**Task objective**
Return a copy of every line in the data below that contains "computer".

**Given data**
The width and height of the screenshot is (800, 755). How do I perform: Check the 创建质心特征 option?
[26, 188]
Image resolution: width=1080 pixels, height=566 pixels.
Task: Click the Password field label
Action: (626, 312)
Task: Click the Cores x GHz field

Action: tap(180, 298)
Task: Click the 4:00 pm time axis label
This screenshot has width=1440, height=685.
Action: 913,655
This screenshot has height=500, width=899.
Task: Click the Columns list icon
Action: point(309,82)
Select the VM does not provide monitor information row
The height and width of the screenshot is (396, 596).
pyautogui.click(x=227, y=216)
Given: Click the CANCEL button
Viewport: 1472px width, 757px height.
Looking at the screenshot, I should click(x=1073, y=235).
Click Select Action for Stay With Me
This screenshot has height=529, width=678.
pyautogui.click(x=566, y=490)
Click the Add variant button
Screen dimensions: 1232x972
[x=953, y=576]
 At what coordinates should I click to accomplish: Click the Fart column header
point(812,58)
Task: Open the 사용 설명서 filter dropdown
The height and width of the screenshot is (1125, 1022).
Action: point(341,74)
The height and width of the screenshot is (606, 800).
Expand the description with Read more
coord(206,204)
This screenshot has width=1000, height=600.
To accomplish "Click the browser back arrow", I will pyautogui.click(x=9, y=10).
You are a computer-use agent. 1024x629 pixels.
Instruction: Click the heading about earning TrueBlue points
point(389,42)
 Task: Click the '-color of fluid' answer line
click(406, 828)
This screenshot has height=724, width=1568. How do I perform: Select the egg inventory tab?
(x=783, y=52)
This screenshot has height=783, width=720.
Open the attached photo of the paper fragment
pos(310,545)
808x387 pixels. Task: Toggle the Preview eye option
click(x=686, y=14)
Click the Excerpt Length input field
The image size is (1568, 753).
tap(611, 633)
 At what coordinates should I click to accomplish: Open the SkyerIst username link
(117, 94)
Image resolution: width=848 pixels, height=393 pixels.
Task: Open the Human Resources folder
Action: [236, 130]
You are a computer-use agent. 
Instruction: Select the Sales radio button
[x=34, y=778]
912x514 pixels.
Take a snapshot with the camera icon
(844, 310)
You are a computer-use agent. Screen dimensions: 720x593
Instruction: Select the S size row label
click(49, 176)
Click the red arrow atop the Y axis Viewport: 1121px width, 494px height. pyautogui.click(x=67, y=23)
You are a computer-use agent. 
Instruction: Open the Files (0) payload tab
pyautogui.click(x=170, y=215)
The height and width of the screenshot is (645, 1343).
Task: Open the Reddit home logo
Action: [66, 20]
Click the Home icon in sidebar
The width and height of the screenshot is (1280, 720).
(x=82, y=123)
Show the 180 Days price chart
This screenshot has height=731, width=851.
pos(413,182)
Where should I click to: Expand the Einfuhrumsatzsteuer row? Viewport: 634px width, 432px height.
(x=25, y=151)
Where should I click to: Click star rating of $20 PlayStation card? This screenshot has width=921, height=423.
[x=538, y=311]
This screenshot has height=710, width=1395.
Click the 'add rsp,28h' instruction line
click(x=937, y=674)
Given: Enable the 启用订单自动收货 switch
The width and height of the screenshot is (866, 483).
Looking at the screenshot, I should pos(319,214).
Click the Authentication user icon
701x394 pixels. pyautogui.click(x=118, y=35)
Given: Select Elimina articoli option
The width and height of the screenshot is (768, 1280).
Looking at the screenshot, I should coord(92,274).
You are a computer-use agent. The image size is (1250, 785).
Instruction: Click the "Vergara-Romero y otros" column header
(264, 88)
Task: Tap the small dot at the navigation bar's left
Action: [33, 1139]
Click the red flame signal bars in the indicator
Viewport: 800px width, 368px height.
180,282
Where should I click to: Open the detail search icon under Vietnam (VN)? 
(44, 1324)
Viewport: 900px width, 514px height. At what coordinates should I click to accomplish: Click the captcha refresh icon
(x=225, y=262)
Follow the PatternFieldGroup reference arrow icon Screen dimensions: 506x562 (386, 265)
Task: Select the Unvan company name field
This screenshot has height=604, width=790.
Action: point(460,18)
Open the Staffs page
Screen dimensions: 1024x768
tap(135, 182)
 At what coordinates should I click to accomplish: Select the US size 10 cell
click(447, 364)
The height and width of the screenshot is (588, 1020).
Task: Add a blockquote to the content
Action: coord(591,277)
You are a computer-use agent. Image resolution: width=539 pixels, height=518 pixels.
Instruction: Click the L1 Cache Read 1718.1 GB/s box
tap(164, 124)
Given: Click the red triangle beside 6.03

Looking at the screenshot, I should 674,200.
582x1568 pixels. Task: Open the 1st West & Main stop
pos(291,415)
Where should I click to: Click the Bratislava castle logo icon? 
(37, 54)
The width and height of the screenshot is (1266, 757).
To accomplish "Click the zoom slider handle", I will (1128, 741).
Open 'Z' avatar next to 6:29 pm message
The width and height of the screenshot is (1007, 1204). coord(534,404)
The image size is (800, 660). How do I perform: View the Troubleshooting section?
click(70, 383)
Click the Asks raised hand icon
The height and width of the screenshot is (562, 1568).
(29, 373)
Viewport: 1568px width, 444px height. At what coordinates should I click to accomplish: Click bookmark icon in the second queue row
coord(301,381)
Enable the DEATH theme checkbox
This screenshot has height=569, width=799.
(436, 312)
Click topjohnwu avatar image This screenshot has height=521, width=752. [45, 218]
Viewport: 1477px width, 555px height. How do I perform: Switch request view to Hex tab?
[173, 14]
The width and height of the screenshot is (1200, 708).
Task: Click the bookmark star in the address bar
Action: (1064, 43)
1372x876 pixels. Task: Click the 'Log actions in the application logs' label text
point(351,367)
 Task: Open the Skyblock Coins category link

**Reply to the exercise**
You are a computer-use agent. 1024x629 pixels.
You are a computer-use agent. 
You are a computer-use agent. Screen dimensions: 720x593
You are a computer-use agent. 
You are a computer-use agent. The image size is (1250, 785).
You are a computer-use agent. Image resolution: width=539 pixels, height=518 pixels.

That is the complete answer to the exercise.